-- Texto de lectura --
El poema se ubica en una referencia temporal marcada por la indefinición; arranca con una mención indirecta al final de un día, invirtiendo el orden natural de sus atributos físicos: deja de ser la parte de la jornada dominada por la luz para convertirse en aquella que tiene capacidad de generar un negativo: cuando la sombra no entorpece los pasos. Y esa indefinición se amplifica con una imagen antitética: figura de arena. La parte central del poema se desarrolla con un lenguaje muy cinematográfico, casi un plano secuencia que nos lleva desde el exterior —anchura de terrazas, cornisas y paredes, modestas balaustradas…— hasta el interior: entró en mi vano corazón. Esa transición, que no es sólo física sino también moral —aprovecha la polisemia de Vano como espacio abierto en una construcción y como adjetivo, vacío—, se amplifica a su vez con un elemento imaginario muy efectivo: una esperanza de niña en los balcones. Como ocurría en el anterior poema, la estructura lírica está al servicio de un desenlace filosófico. Si la conclusión de La Recoleta, al centrarse en la muerte, era la dispersión en la comunidad de almas, en éste, que se centra en el quehacer diario, es la universalidad de la experiencia humana. Aunque pesimista al fin y al cabo, metaforiza la idea de consunción de la llama de la vida más que la idea de tradición: la posibilidad de que una vela trasmita su lumbre a otra.

-- Material del ejercicio --
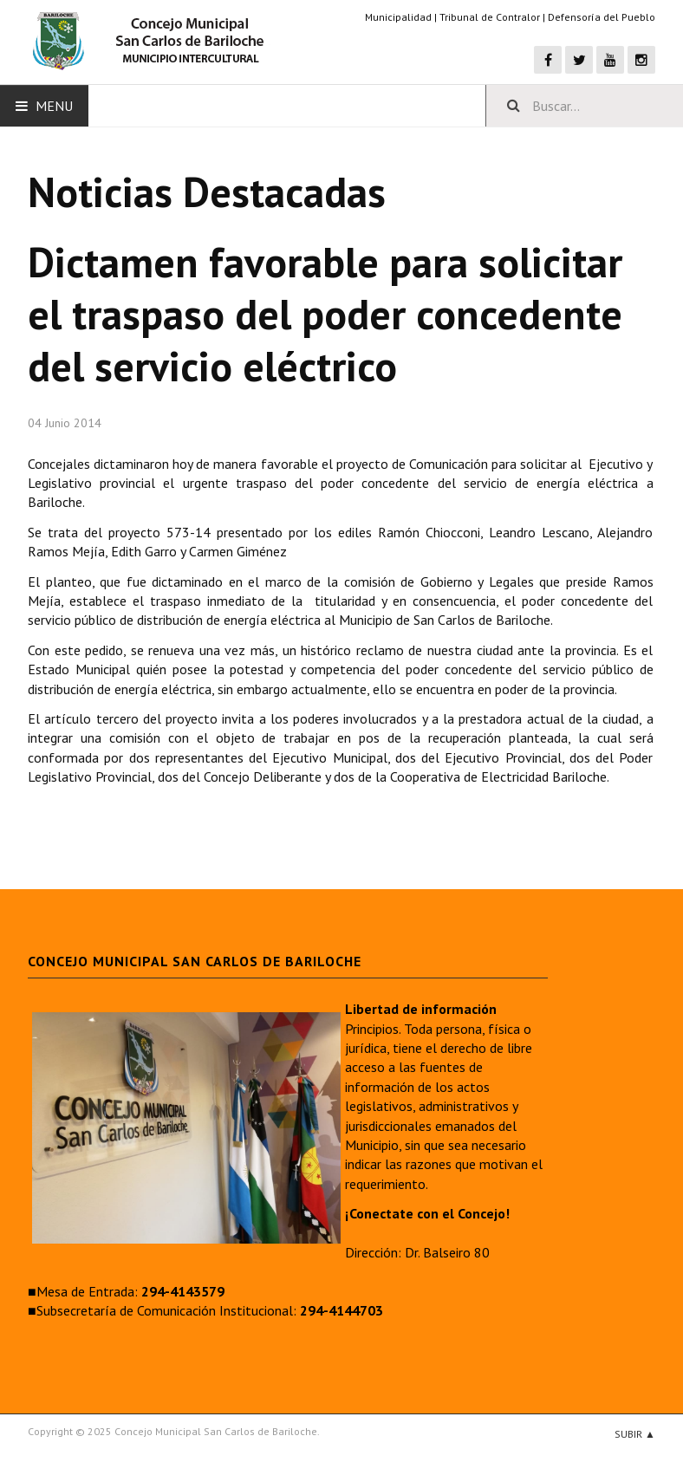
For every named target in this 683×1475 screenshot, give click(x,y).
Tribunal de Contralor (489, 16)
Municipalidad (398, 16)
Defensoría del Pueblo (601, 16)
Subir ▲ (635, 1433)
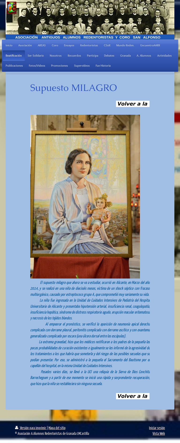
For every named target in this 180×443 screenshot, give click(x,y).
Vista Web (159, 433)
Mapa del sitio (57, 427)
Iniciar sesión (157, 427)
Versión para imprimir (31, 427)
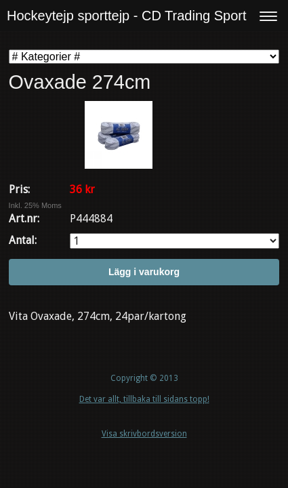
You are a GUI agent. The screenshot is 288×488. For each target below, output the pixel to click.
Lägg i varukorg (144, 271)
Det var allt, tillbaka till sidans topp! (144, 399)
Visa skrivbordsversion (144, 434)
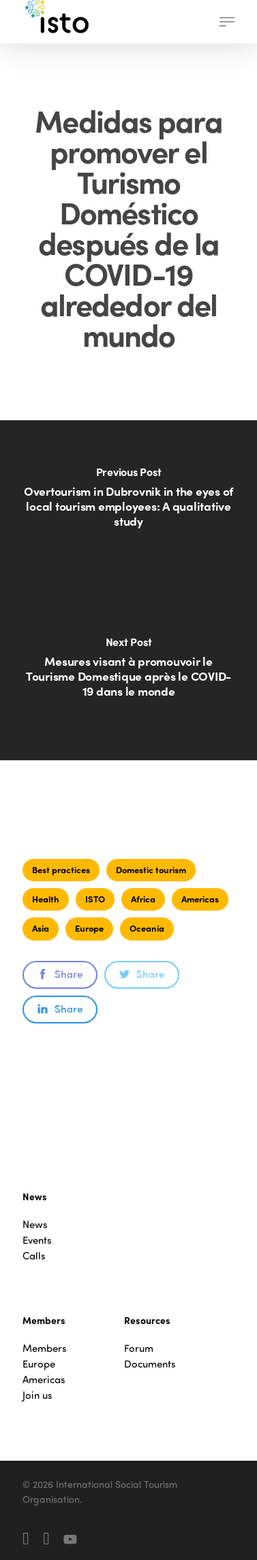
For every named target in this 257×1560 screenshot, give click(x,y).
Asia (40, 927)
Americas (200, 898)
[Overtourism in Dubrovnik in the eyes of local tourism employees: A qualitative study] (128, 505)
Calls (34, 1256)
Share (59, 973)
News (35, 1224)
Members (44, 1348)
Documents (150, 1364)
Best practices (61, 869)
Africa (143, 898)
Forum (138, 1348)
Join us (37, 1395)
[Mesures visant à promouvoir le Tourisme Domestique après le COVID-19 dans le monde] (128, 675)
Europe (89, 927)
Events (37, 1240)
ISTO (95, 898)
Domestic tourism (151, 869)
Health (45, 898)
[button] (227, 22)
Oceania (147, 927)
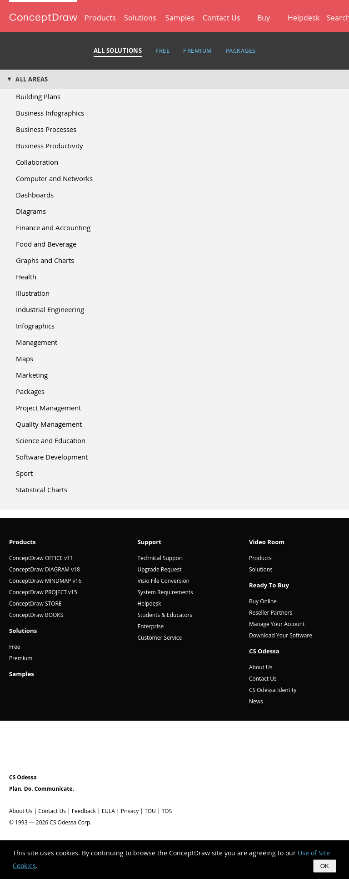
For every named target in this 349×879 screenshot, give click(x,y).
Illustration (33, 293)
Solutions (140, 18)
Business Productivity (49, 145)
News (256, 701)
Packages (30, 391)
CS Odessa (264, 651)
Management (36, 342)
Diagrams (31, 211)
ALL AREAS (31, 79)
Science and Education (50, 440)
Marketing (32, 374)
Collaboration (37, 162)
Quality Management (49, 424)
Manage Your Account (276, 624)
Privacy (130, 811)
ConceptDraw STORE (35, 603)
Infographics (35, 325)
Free (14, 647)
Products (100, 18)
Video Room (266, 542)
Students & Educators (164, 615)
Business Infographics (50, 112)
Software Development (52, 456)
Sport (24, 473)
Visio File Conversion (163, 581)
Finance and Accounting (53, 227)
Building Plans (38, 96)
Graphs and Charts (45, 260)
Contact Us (221, 18)
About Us (260, 667)
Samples (179, 18)
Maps (24, 358)
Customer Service (159, 638)
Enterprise (150, 626)
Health (26, 276)
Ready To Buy (269, 585)
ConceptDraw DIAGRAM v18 (44, 569)
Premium (20, 658)
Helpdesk (303, 18)
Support (149, 542)
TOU (150, 811)
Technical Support (160, 558)
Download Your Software (280, 635)
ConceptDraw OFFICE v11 (41, 558)
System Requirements (165, 592)
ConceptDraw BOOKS (36, 615)
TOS (167, 811)
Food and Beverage (46, 243)
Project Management (48, 407)
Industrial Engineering (50, 309)
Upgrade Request (159, 569)
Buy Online (263, 601)
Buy (263, 18)
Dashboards (35, 194)
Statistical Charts (41, 489)
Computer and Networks (54, 178)
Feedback (84, 811)
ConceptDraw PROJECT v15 (43, 592)
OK (324, 866)
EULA (108, 811)
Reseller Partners (270, 612)
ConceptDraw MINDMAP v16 (45, 581)
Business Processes (46, 129)
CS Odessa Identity (272, 690)
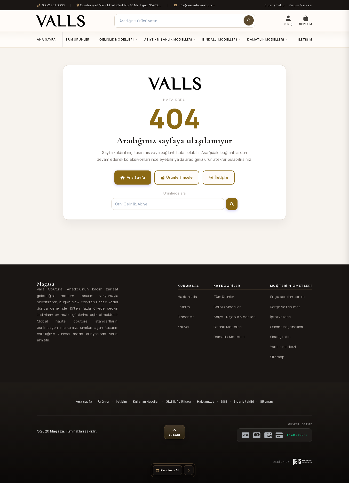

-- Qué harás --
A: Responde, por favor, a estas preguntas sobre el comentario del poema:
(i) ¿Con qué imagen antitética se amplifica la indefinición temporal?
(ii) ¿Qué dos sentidos de "Vano" aprovecha el poema?
(iii) ¿Cuál es la conclusión de este poema, centrado en el quehacer diario?
B: Extrae de las entradas todas las líneas que incluyan la cadena "ConceptDraw".

-- Resultados de tareas --
A:
(i) Con la imagen "figura de arena".
(ii) El de espacio abierto en una construcción y el de adjetivo con el sentido de vacío.
(iii) La universalidad de la experiencia humana.

B:
ConceptDraw STORE (35, 603)
ConceptDraw DIAGRAM v18 (44, 569)
ConceptDraw OFFICE v11 (41, 558)
ConceptDraw BOOKS (36, 615)
ConceptDraw PROJECT v15 (43, 592)
ConceptDraw MINDMAP v16 (45, 581)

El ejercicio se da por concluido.